1987: Die Auflösung der IRP am 2. Juni bestätigt nur das völlige Abweichen des ursprünglichen Revolutionsgedankens.
1988: Am 2. Juni ernennt Chomeini (der Iran steht im Krieg gegen den Irak am Rande einer Niederlage), den Parlamentspräsident Ali Akbar Rafsandjani (*1934) zum amtierenden Oberkommandierenden.
1989: ChomeinisFatwa gegen Salman Rushdie (14. Februar) isoliert den Iran außenpolitisch völlig. Mit dem Tod von Ayatollah Chomeini (3. Juni) beginnt der Kampf um die Nachfolge. Der bisherige Staatspräsident Ali Chamenei wird (4. Juni) vom Wächterrat zum neuen religiösen Führer bestimmt. Der Kampf um die Macht gewinnt aber Parlamentspräsident Rafsandjani. Er wird zum Staatspräsidenten gewählt und erhält durch eine Verfassungsänderung größere exekutive Befugnisse (Wegfall des Ministerpräsidentenamts).
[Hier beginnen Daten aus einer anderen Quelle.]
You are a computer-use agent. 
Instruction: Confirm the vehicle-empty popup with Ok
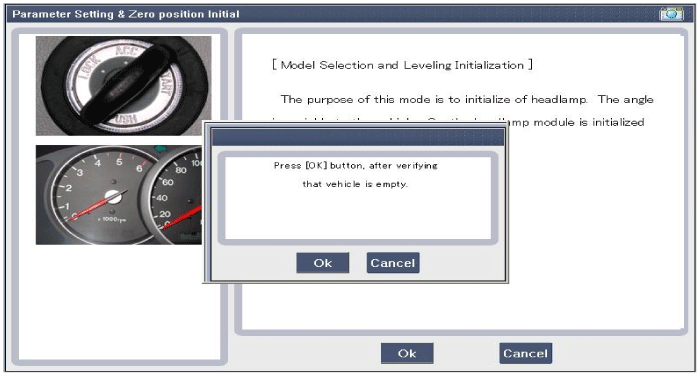point(323,263)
1992: Bei den Parlamentswahlen (10. April) gewinnen die Anhänger Rafsandjanis rund 70% aller Sitze.
1993: Rafsandschani für weitere 4 Jahre im Amt (Staatspräsident) gewählt.
1997: Bei den Präsidentschaftswahlen (23. Mai) siegt der ehemalige Kulturminister Mohammed Chatami (*1943). Ein beschränkter Liberalisierungsprozess beginnt mit ihm, dessen Grenze stets von Wächterrat (Chamenei) eingeschränkt wird.
2003: Am 26. Dezember um 1:56 UTC kommt es zu einem der verheerenden Erdbeben in der Neuzeit des Irans, das mehrere tausend Menschen (es wird von mehr als 30.000 Opfern ausgegangen) das Leben kostet. Das Epizentrum des Bebens liegt in der Nähe der südiranischen Stadt Bam, die zum Großteil zerstört wird.
2004 - Nachdem bei den Wahlen vom 20. Februar tausende von liberalen Kandidaten ausgeschlossen waren und andere reformorientierte Politiker ihre Kandidatur zurückgezogen hatten, ist die Wahlbeteiligung nach offiziellen Angaben des Innenministeriums mit nur 50,57% die niedrigste seit Bestehen der Islamischen Republik. Im Anschluss an die Wahlen kommt es zu Straßenschlachten mit den Sicherheitskräften in mehreren Städten, bei denen acht Personen getötet werden.